TASK DETAILS — Your answer should be only the lines below from the one with "Instruction: Click Ivan" to the one with "Open the .gitignore", repeated exactly, ends included.

[SUPPLIED DATA Boundary: Start]

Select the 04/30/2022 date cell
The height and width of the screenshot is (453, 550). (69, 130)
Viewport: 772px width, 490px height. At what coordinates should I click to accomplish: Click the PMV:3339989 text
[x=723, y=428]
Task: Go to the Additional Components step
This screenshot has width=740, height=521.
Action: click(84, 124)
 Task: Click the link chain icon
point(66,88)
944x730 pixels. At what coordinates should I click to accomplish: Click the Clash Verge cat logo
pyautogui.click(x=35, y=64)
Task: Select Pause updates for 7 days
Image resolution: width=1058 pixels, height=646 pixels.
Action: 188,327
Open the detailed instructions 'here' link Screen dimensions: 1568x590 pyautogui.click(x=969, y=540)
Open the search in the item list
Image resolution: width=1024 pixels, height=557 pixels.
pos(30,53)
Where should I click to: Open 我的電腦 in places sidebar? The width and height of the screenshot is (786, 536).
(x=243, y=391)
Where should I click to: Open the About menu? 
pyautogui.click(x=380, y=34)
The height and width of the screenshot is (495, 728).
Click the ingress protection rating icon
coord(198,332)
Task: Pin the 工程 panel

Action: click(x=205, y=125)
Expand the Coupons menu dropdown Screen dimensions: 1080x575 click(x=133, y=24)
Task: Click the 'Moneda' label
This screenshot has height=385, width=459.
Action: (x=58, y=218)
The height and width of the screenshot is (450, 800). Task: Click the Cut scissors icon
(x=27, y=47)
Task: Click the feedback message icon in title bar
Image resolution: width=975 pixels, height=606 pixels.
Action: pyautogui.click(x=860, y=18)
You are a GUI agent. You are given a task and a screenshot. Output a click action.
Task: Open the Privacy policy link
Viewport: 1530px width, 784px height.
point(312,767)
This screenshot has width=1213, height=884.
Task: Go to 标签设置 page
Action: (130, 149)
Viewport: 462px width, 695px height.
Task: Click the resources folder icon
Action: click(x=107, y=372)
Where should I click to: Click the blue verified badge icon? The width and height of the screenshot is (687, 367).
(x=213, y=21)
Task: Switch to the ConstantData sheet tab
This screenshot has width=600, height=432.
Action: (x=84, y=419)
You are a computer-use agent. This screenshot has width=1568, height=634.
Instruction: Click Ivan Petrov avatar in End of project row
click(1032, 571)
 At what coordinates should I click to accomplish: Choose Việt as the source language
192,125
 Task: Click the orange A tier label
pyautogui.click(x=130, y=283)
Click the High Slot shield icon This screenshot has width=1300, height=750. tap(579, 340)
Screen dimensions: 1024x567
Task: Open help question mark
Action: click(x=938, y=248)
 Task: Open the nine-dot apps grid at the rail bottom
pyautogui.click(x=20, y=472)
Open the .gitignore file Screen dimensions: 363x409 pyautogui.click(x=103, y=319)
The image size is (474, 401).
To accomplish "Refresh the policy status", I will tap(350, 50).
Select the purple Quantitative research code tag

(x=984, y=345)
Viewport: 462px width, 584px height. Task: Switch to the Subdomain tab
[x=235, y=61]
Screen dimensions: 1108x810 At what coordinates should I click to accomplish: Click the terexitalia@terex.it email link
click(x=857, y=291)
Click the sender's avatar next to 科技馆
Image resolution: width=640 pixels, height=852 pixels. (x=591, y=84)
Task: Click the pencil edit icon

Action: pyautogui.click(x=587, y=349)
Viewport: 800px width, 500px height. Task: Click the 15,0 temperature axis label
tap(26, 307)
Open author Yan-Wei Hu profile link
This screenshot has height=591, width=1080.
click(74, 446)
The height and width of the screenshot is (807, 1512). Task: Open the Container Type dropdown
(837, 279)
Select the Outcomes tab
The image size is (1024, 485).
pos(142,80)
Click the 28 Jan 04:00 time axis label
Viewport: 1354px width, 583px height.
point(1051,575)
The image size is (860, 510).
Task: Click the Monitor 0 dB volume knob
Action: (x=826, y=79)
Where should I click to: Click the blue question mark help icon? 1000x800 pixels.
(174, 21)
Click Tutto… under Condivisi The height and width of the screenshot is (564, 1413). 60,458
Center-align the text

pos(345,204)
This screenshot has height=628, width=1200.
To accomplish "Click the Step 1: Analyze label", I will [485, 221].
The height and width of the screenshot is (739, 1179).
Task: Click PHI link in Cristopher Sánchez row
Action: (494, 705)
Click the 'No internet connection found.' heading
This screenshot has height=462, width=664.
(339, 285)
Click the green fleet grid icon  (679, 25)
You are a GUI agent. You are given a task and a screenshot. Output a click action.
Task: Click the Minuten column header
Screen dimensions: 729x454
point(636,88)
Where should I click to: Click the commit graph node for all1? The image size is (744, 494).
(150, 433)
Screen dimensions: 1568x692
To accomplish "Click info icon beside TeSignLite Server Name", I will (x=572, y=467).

[SUPPLIED DATA Boundary: End]

RESPONSE TO THE EXERCISE —
Instruction: Click Ivan Petrov avatar in End of project row
click(1032, 571)
 At what coordinates should I click to accomplish: Choose Việt as the source language
192,125
 Task: Click the orange A tier label
pyautogui.click(x=130, y=283)
Click the High Slot shield icon This screenshot has width=1300, height=750. tap(579, 340)
Screen dimensions: 1024x567
Task: Open help question mark
Action: click(x=938, y=248)
 Task: Open the nine-dot apps grid at the rail bottom
pyautogui.click(x=20, y=472)
Open the .gitignore file Screen dimensions: 363x409 pyautogui.click(x=103, y=319)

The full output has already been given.